Stored records |

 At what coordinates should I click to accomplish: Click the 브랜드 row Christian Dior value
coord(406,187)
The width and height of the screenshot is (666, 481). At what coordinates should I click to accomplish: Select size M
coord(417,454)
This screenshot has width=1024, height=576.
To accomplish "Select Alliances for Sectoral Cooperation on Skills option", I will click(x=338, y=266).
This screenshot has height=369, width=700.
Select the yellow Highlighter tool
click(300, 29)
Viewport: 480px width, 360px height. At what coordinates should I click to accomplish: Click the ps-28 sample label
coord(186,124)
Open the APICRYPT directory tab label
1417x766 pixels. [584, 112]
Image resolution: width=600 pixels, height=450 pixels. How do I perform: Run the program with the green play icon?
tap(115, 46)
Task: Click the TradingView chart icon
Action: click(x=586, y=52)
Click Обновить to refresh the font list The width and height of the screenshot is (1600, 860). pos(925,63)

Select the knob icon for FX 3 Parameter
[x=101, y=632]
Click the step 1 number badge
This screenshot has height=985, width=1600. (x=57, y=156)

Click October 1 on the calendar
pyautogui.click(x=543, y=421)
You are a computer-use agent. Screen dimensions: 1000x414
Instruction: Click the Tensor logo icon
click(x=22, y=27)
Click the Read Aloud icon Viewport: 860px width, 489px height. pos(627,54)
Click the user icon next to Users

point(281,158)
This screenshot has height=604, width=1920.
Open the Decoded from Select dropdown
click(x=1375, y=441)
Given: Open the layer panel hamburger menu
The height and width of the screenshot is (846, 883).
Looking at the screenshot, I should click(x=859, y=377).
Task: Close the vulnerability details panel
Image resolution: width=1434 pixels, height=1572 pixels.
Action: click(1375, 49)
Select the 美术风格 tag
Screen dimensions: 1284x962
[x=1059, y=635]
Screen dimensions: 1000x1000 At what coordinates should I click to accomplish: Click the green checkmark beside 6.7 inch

TASK PROMPT | Say, as a number only, how many lines of the data contain "panel".

OUTPUT OF THE EXERCISE | 2